═════ RECORDS FOR PROCESSING

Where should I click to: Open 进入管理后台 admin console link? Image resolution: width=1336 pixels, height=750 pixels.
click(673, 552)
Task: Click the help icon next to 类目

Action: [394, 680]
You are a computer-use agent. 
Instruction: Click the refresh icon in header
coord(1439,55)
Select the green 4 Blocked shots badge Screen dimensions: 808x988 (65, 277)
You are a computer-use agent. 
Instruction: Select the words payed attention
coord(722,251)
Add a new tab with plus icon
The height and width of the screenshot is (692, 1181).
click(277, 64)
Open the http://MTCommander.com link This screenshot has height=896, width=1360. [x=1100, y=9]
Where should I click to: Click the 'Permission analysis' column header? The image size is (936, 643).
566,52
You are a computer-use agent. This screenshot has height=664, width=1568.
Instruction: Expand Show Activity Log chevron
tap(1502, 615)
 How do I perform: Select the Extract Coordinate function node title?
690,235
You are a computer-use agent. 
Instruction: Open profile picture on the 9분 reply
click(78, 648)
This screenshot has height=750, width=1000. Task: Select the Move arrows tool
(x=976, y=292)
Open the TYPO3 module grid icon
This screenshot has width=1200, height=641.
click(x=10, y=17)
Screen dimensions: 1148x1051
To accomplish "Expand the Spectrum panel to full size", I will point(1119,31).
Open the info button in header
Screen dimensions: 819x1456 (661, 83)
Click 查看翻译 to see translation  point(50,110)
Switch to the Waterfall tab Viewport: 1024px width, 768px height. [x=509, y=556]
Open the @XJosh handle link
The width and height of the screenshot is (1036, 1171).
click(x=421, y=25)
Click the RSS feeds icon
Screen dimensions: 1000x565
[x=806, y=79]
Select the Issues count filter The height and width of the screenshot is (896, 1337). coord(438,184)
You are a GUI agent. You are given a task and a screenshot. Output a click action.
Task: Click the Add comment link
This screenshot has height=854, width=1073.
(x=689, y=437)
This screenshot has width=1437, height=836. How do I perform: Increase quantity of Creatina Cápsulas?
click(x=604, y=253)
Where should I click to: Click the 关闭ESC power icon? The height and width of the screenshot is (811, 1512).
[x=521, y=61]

══════════

== DESCRIPTION OF THE TASK ==
Number of lines above with the word "point": state it alone.

== PROBLEM SOLUTION ==
2